YOUR INSTRUCTIONS>
In the output, include exactly the lines from the beginning of the records up to and including the one that contains "You are a GUI", and leave out the pictures.

[Stored records]
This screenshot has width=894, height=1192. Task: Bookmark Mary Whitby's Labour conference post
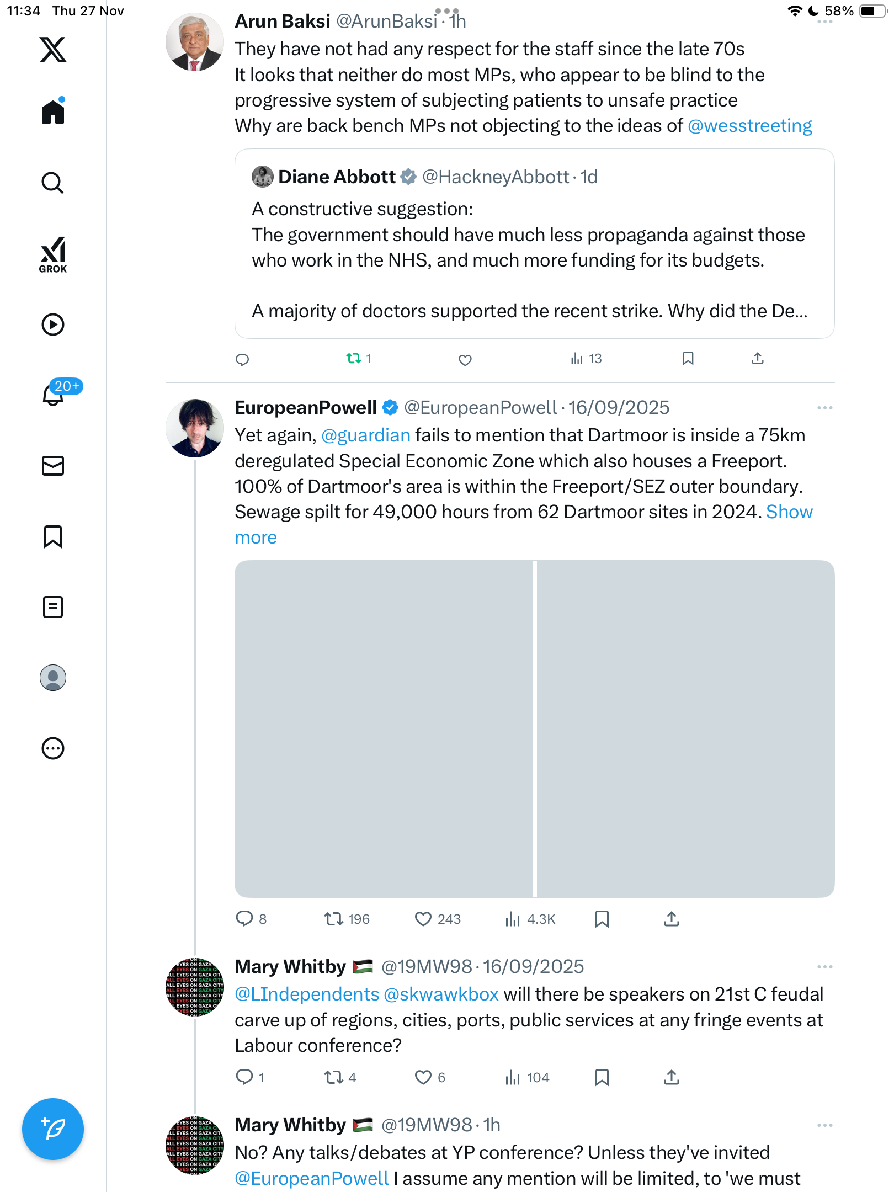[602, 1077]
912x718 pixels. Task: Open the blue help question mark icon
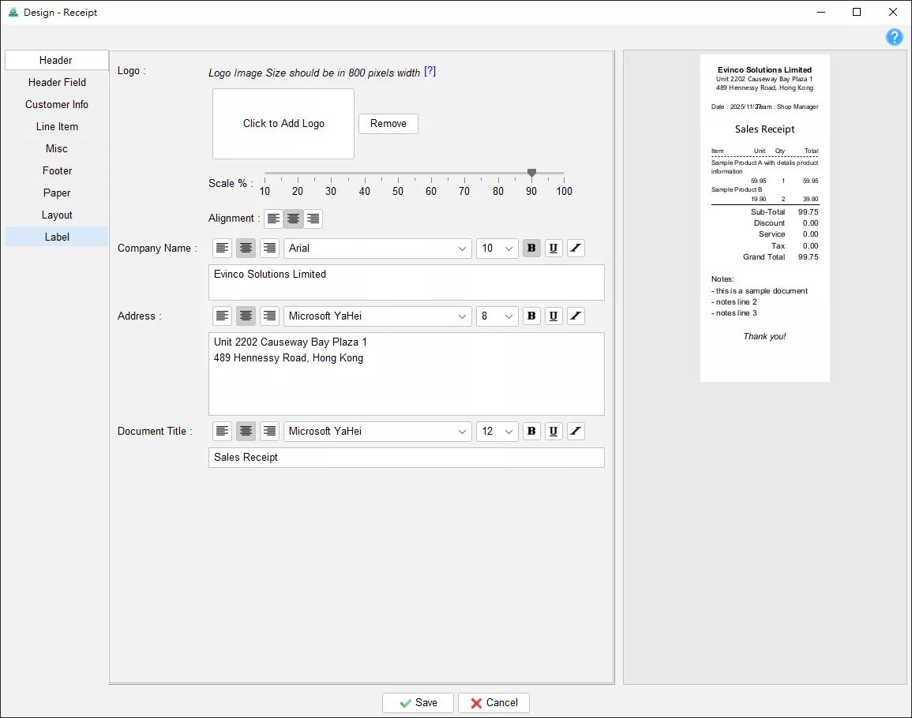coord(894,37)
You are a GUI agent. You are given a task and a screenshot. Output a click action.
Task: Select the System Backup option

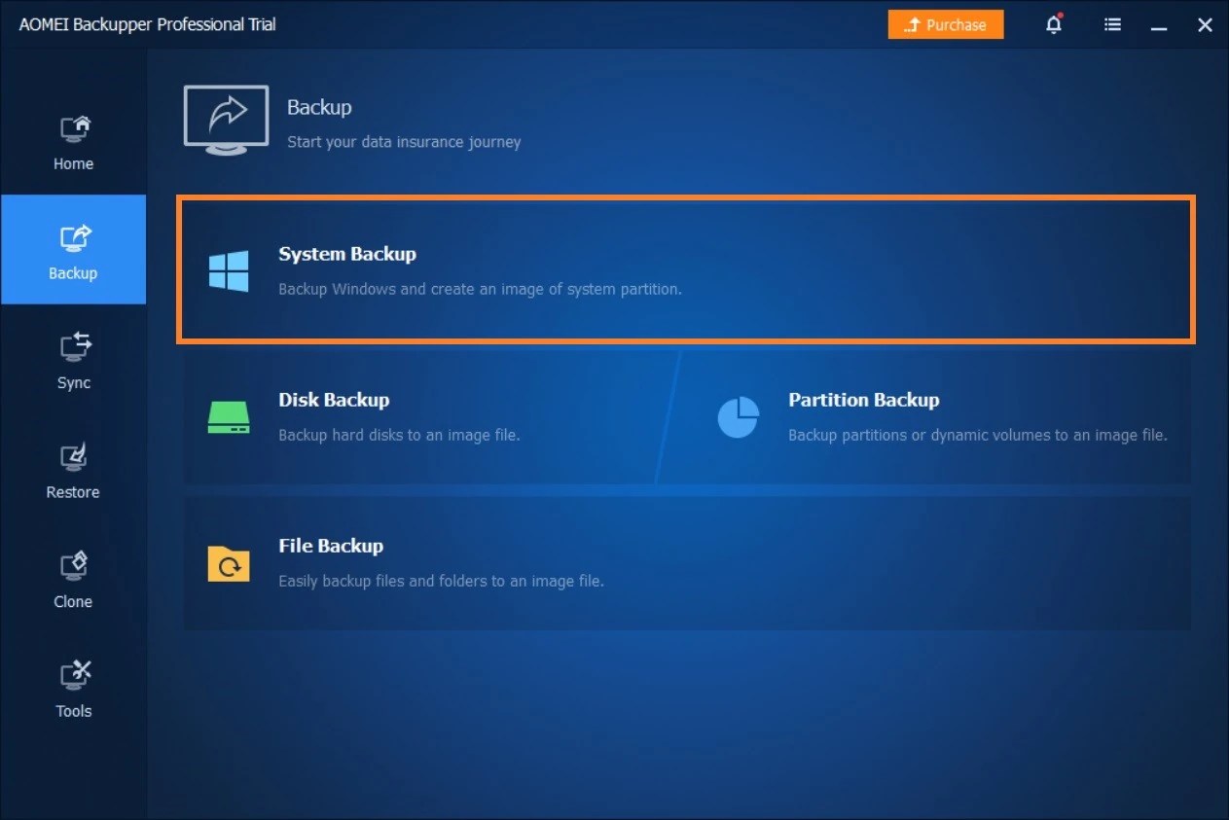pyautogui.click(x=681, y=269)
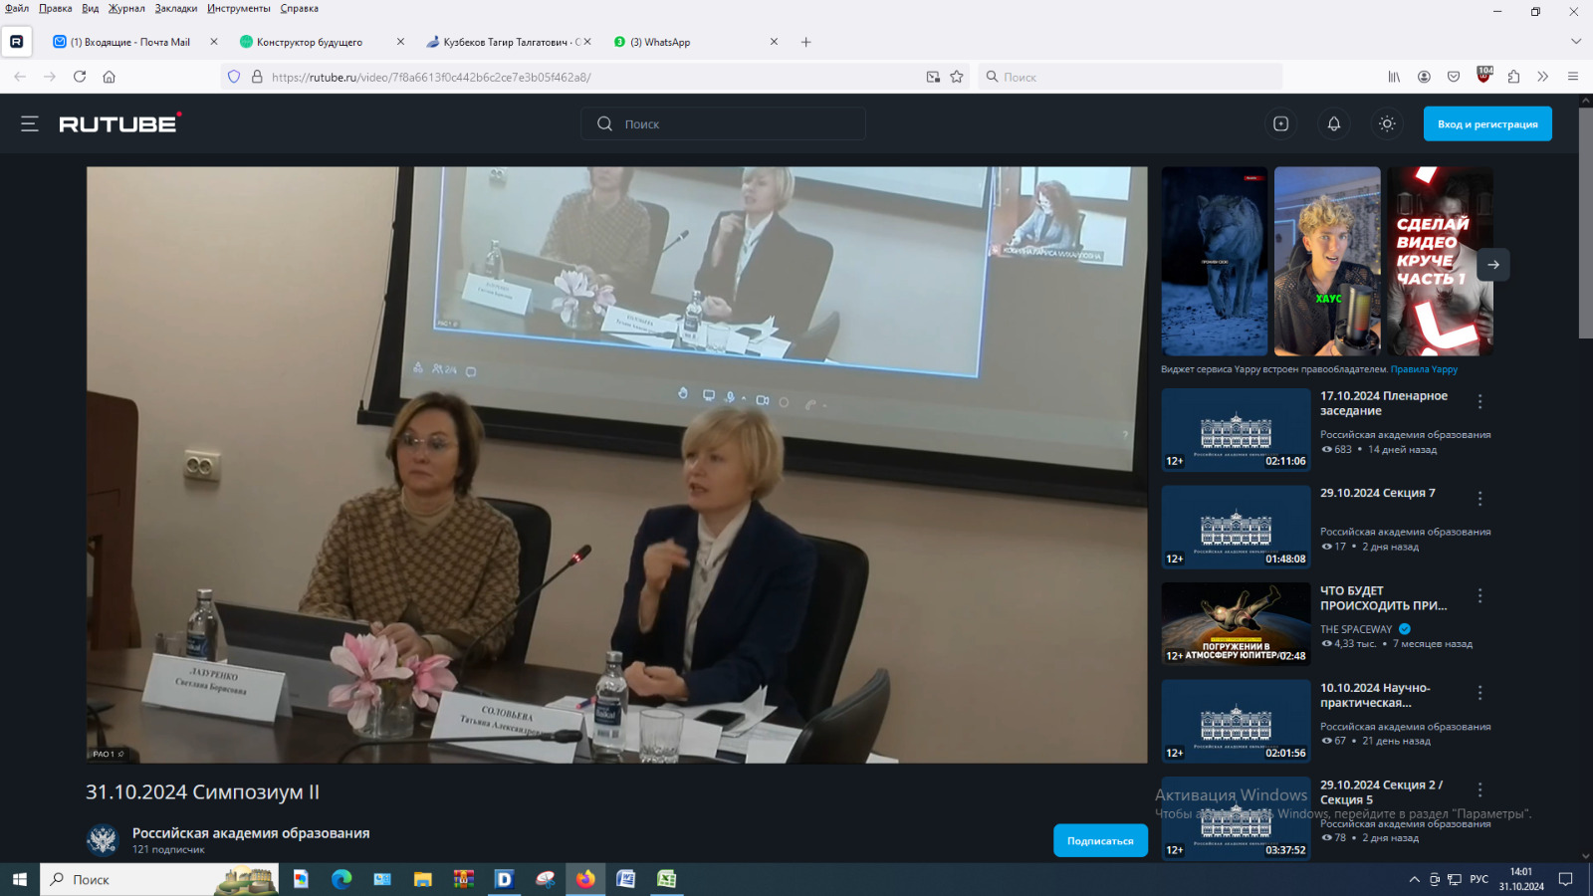Open the Firefox application menu button
The width and height of the screenshot is (1593, 896).
(1573, 77)
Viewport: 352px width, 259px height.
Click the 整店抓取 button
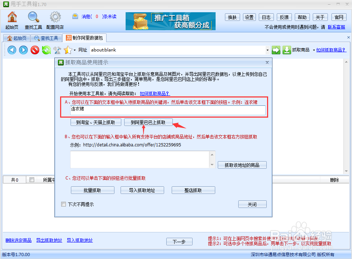point(193,190)
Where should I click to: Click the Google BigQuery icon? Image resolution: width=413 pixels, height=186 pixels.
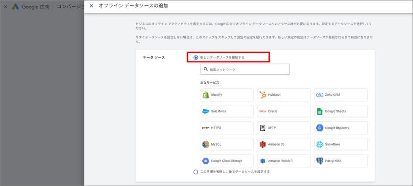319,128
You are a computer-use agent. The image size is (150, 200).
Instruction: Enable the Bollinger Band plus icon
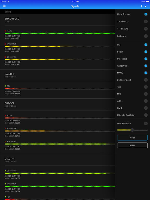click(x=146, y=80)
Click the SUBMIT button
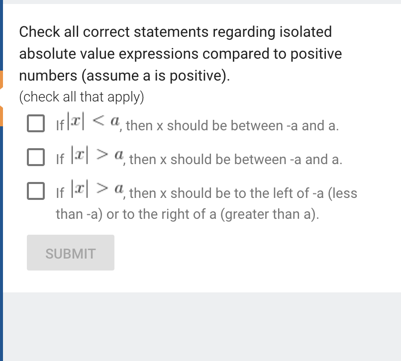This screenshot has width=401, height=361. (70, 253)
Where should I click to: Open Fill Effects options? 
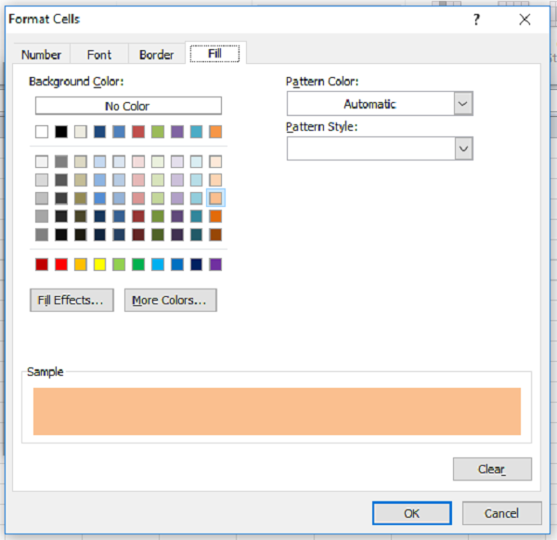[x=71, y=301]
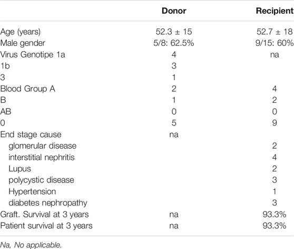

SOLUTION>
This screenshot has width=894, height=1192. Task: Bookmark Mary Whitby's Labour conference post
[602, 1077]
912x718 pixels. Task: Open the blue help question mark icon
coord(894,37)
You are a GUI agent. You are given a task and a screenshot. Output a click action.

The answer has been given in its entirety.